Dr. Curtis Roads is Professor of Media Arts and Technology and also Associate Director of the Center for Research in Electronic Art Technology (CREATE) at UCSB. He studied music composition and computer programming at California Institute of the Arts, the University of California, San Diego (BA Summa Cum Laude), and the University of Paris VIII (Doctorat «Très honorable avec félicitations du jury»). From 1980 to 1986 he was a researcher in computer music at the Massachusetts Institute of Technology and the MIT Media Laboratory. He then taught at the University of Naples Federico II, Harvard University, Oberlin Conservatory, CCMIX (Paris), and the University of Paris VIII. He has led masterclasses at the Australian National Conservatory (Melbourne) and the Prometeo Laboratorio (Parma), among others. He is co-organizer of international workshops on musical signal processing in Sorrento, Capri, and Santa Barbara (1988, 1991, 1997, 2000). He has served on the composition juries of the Ars Electronica (Linz) and the International Electroacoustic Music Competition (Bourges, France).

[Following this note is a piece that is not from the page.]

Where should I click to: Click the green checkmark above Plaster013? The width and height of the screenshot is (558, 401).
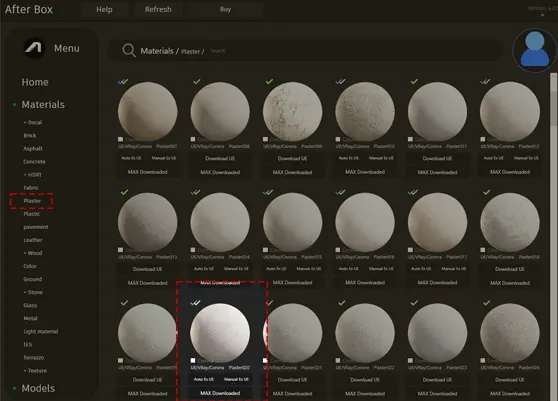[x=124, y=192]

At UCSB he developed the Creatophone, a system for pluriphonic spatial projection of sound in concert, and the Creatovox, an expressive instrument for virtuoso performance in collaboration with Alberto de Campo. Roads and de Campo also developed PulsarGenerator, a widely distributed program for sound particle synthesis. Together with David Thall, he developed EmissionControl (2005), a program for generalized granular synthesis.
His composition Clang-Tint (1994) was commissioned by the Japan Ministry of Culture (Bunka-cho) and the Kunitachi College of Music, Tokyo. His music is available on compact discs produced by Asphodel, MODE, OR, the MIT Media Laboratory, and Wergo. A cofounder of the International Computer Music Association in 1979, he was Editor of Computer Music Journal (The MIT Press) from 1978 to 1989, and Associate Editor 1990-2000. His writings include over a hundred monographs, research articles, reports, and reviews. Some of these have been translated and printed in Italian, French, German, Finnish, Chinese, Korean, and Japanese. His books include Foundations of Computer Music (1985, The MIT Press), Composers and the Computer (1985, AR Editions), The Music Machine (1989, The MIT Press), Representations of Musical Signals (1991, The MIT Press), Musical Signal Processing (co-editor, 1997, Swets and Zeitlinger, Amsterdam), and Microsound (2002, The MIT Press, Cambridge, Massachusetts).
His book, The Computer Music Tutorial (1996, The MIT Press) is the best-selling textbook in the field, and has been published in French as L’audionumérique (1998, Editions Dunod, Paris) and Japanese (2001, Denki Daigaku Shuppan, Tokyo). A Chinese edition is being published in 2007. His current book project is Composing Electronic Music (in progress).
His current research is focused on microsound synthesis (granular, pulsar, and related techniques), matching pursuit decomposition of audio signals, pluriphonic spatialization, notation and visualization of sound, and the history and aesthetics of electronic music composition.